Ognuno ha la sua verità, ognuno racconta la sua versione. Anche Amedeo che, sotto forma di ululati, si introduce tra un capitolo e l'altro per esporre il suo punto di vista. Scoprire la verità non è affatto semplice perché, come al solito, la realtà è interpretazione o re-intepretazione dei fatti. Una mescolanza tra ciò che si reputa vero e i pregiudizi, i luoghi comuni, le convinzioni e le paure. Soprattutto quando in un luogo si incrociano le vite di uomini e di donne che provengono da Paesi diversi. L'occhio e la penna di un immigrato registrano così i paradossi e le contraddizioni di gente comune rispetto alla diversità o alle apparenze.
E' per questo che l'iraniano Parviz viene scambiato per un albanese o per uno zingaro, per uno spacciatore o per un delinquente. E a sua volta Parviz ritiene che la portiera Benedetta usi parolacce in napoletano mentre in realtà si limita a dire "guagliò" con tono di rimprovero a chiunque osi utilizzare l'ascensore a proprio piacimento. Un ascensore che per la portiera partenopea diventa una specie di simbolo, un territorio da difendere per non correre il rischio di essere accusata di negligenza e sbattuta fuori. Ma anche per il docente milanese Antonio Marini la civiltà di un popolo si può misurare dal modo in cui viene usato l'ascensore. Un uso che viene praticamente vietato a Maria Cristina la quale, seppure sia peruviana, viene considerata filippina. Maria Cristina fa la badante per un'anziana signora e vive una vita di solitudine e televisione. Il terrore di dover tornare in Perù perché clandestina la rende vulnerabile e infelice. Per questo divora cioccolato, cibo che l'ha fatta ingrassare al punto che la solita Benedetta non vuole che, a causa del suo peso, la "filippina" possa rompere l'ascensore. Luogo che si vorrebbe vietare anche a Valentino, il cagnolino dell'inquilina Elisabetta Fabiani, almeno fino a quando Valentino non viene rapito durante una passeggiata nel parco, incidente che viene presto spiegato come il risultato di una strana combinazione criminale tra sardi, noti per essere rapitori, e cinesi, noti per essere mangiatori di cani.

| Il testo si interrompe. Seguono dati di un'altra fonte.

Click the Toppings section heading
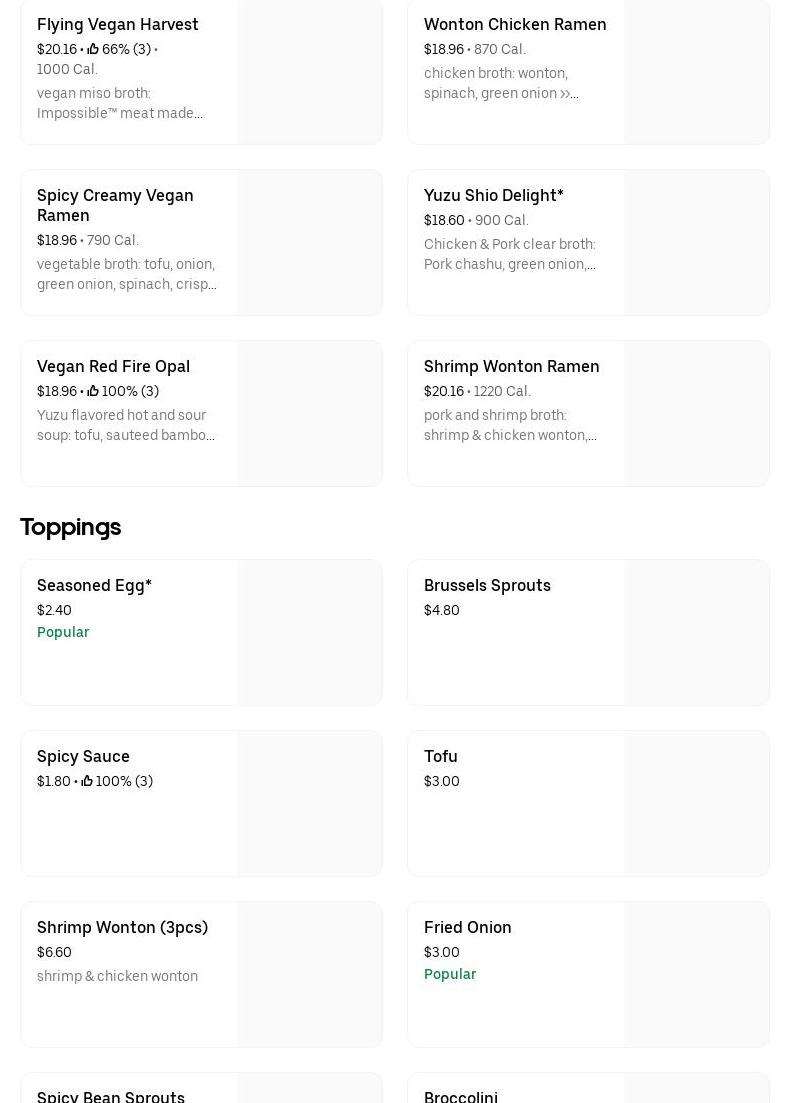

Tutti, però, sembrano essere d'accordo su un punto: Amedeo è una persona degnissima e gentile. Salvo poi avere qualche minuscola ed impercettibile remora nel momento in cui viene a sapere che Amedeo, il quale si è limitato a dire di essere "del sud", in realtà è di un sud un po' più a sud del nostro sud. Ossia è anch'egli un immigrato. Viene dall'Algeria eppure quasi nessuno lo avrebbe mai sospettato considerando i suoi modi gentili, la sua perenne disponibilità, la proprietà di linguaggio e la continua attenzione riservata a libri e giornali. Ma perché sarebbe sparito proprio il giorno in cui il Gladiatore, ragazzo dalla reputazione non certo encomiabile, è stato ammazzato?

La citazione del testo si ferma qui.